在浸提步驟的一些實施例中,蕎麥苗為蕎麥種子發芽後生長6日至12日的幼苗。在浸提步驟的一些實施例中,蕎麥苗較佳可為蕎麥種子發芽後生長9日的幼苗。在浸提步驟的一些實施例中,蕎麥苗可為苦蕎麥(Fagopyrum tataricum)。在浸提步驟的一些實施例中,蕎麥苗可包括幼苗的子葉、幼苗的胚軸及幼苗的根。在浸提步驟的一些實施例中,水與蕎麥苗的重量比可為3:1。
在一些實施例中,前述的過濾步驟可為將前一步驟取得的浸提原液以400目數的濾網進行過濾,藉以去除細微固體。
在一些實施例中,蕎麥苗浸提液之製備方法可更包括:減壓濃縮蕎麥苗浸提液至蕎麥苗浸提液的白利糖度值(Degrees Brix, °Bx)為4.7至5.3以得到濃縮後的蕎麥苗浸提液(即濃縮液)。其中,減壓濃步驟可於50℃至60℃進行。
在一些實施例中,濃縮後的蕎麥苗浸提液的總黃酮含量可為815 μg/mL。
在一些實施例中,蕎麥苗浸提液可依實際需求為過濾步驟所得的濾液或減壓濃縮步驟所得的濃縮液。在一些實施例中,前述之組合物可為醫藥品。換言之,此醫藥品包含有效含量的蕎麥苗浸提液。
在一些實施例中,前述之醫藥品可利用熟習此技藝者所詳知的技術而被製造成適合於經腸道地、非經腸道地(parenterally)、口服地、或局部地(topically)投藥劑型。
在一些實施例中,經腸道或口服的投藥劑型可為,但不限於,錠劑(tablet)、片劑(troche)、口含錠(lozenge)、丸劑(pill)、膠囊(capsule)、分散性粉末(dispersible powder)或細顆粒(granule)、溶液、懸浮液(suspension)、乳劑(emulsion)、糖漿(syrup)、酏劑(elixir)、濃漿(slurry)或類似之物。在一些實施例中,非經腸道地或局部地投藥劑型可為,但不限於,注射品(injection)、無菌的粉末(sterile powder)、外部製劑(external preparation)或類似之物。在一些實施例中,注射品的投藥方式可為皮下注射(subcutaneous injection)、表皮內注射(intraepidermal injection)、皮內注射(intradermal injection)或病灶內注射(intralesional injection)。
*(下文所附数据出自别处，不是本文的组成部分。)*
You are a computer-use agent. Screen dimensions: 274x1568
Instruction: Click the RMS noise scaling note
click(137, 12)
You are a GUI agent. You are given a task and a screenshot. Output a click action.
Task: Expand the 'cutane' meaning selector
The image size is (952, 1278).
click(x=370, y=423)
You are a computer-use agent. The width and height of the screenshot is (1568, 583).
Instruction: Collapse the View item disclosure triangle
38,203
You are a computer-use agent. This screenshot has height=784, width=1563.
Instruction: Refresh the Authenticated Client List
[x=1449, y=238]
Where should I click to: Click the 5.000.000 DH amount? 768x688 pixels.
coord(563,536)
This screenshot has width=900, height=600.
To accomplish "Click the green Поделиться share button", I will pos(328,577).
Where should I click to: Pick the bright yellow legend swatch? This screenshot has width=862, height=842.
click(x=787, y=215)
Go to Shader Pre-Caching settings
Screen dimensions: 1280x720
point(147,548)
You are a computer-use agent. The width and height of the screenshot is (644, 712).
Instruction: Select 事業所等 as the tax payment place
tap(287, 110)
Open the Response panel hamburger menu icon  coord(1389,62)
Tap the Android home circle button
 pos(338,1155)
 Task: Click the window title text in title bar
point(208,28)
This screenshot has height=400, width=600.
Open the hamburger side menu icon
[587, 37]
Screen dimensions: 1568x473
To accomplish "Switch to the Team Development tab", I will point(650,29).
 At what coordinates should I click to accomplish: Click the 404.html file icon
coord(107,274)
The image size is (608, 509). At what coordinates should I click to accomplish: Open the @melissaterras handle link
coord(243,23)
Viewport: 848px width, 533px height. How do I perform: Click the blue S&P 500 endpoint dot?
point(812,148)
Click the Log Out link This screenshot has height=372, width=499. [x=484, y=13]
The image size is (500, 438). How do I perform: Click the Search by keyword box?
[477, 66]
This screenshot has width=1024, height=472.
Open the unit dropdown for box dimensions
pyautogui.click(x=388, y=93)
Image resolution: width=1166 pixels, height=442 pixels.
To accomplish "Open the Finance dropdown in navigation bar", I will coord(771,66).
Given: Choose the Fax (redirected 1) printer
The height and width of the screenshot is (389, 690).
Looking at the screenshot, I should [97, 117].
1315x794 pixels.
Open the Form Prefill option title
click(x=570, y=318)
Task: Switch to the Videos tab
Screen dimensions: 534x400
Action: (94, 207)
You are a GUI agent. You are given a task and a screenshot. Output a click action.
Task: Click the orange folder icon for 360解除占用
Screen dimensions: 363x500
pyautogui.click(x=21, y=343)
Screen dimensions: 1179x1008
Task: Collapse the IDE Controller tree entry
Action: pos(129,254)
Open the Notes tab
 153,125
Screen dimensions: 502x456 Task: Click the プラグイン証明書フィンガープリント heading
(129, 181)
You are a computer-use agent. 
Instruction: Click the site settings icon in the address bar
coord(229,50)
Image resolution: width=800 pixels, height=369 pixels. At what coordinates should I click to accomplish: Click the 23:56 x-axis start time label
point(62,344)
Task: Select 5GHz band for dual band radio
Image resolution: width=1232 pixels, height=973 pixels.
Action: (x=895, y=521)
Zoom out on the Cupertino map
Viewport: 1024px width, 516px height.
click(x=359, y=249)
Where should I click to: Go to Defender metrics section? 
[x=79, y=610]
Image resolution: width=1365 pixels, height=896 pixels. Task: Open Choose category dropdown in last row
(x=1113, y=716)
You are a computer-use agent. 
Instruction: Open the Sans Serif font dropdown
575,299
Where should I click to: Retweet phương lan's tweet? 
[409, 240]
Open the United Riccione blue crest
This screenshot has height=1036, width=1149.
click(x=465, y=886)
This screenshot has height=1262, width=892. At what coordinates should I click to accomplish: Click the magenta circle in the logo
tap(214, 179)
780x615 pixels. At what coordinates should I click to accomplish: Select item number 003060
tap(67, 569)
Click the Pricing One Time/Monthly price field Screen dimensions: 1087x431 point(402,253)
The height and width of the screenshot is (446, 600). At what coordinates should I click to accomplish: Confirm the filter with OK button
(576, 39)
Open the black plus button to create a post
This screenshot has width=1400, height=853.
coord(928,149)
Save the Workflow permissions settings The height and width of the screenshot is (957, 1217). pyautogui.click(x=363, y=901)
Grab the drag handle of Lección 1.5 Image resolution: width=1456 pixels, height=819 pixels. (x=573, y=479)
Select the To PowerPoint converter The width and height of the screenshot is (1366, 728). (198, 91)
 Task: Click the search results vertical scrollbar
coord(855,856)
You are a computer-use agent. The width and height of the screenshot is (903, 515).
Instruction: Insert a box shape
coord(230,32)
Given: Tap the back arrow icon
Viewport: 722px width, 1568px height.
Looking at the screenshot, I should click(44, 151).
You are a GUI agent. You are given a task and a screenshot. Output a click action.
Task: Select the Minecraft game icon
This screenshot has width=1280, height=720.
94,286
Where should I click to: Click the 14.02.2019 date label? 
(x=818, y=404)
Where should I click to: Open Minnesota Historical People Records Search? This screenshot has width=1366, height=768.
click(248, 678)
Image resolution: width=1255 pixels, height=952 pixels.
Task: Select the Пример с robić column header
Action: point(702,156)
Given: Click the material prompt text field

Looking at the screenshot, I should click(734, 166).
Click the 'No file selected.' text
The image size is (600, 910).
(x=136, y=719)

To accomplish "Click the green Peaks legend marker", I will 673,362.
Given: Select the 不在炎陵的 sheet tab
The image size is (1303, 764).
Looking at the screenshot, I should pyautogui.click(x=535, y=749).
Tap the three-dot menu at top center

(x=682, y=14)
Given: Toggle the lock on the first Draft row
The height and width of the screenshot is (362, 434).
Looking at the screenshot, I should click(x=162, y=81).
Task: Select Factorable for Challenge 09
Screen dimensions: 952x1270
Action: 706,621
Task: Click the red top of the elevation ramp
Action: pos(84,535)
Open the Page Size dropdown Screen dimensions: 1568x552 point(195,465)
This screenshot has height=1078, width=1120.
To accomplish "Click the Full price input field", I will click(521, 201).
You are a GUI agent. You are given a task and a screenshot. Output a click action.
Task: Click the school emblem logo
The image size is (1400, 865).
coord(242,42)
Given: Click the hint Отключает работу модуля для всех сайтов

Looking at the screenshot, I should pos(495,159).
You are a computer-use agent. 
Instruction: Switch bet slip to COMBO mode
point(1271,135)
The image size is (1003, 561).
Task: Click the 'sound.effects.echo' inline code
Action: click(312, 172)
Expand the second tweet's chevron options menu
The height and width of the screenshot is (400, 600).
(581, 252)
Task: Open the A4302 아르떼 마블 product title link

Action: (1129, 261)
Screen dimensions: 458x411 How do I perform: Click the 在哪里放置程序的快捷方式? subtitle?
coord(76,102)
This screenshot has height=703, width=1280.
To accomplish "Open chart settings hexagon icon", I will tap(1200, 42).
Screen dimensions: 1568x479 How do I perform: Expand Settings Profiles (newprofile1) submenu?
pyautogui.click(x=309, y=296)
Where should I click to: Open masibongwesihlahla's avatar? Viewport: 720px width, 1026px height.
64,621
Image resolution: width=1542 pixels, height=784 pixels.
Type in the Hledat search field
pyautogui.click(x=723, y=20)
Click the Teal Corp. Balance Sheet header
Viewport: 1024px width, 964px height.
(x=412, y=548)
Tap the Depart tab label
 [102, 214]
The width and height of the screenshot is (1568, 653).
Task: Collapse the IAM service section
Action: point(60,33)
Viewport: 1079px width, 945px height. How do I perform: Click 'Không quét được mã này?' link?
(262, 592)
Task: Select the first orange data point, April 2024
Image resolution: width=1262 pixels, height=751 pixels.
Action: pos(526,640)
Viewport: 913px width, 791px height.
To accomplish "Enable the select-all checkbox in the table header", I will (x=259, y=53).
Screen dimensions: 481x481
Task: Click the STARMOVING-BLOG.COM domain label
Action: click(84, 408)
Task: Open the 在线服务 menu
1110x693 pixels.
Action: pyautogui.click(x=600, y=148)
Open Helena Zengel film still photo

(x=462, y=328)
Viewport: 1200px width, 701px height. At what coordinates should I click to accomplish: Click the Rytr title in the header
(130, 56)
在一些實施例中,前述之醫藥品可更包含被廣泛地使用於藥物製造技術之醫藥上可接受的載劑(pharmaceutically acceptable carrier)。在一些實施例中,醫藥上可接受的載劑可為下列載劑中一種或多種:溶劑(solvent)、緩衝液(buffer)、乳化劑(emulsifier)、懸浮劑(suspending agent)、分解劑(decomposer)、崩解劑(disintegrating agent)、分散劑(dispersing agent)、黏結劑(binding agent)、賦形劑、安定劑(stabilizing agent)、螯合劑(chelating agent)、稀釋劑(diluent)、膠凝劑(gelling agent)、防腐劑(preservative)、潤濕劑(wetting agent)、潤滑劑(lubricant)、吸收延遲劑(absorption delaying agent)、脂質體(liposome)以及類似之物。關於選用之載劑的種類與數量是落在熟習此項技術之人士的專業素養與例行技術範疇內。在一些實施例中,作為醫藥上可接受的載劑的溶劑可為水、生理鹽水(normal saline)、磷酸鹽緩衝液(phosphate buffered saline,PBS)、或含有醇的水性溶液(alcohol containing aqueous solution )。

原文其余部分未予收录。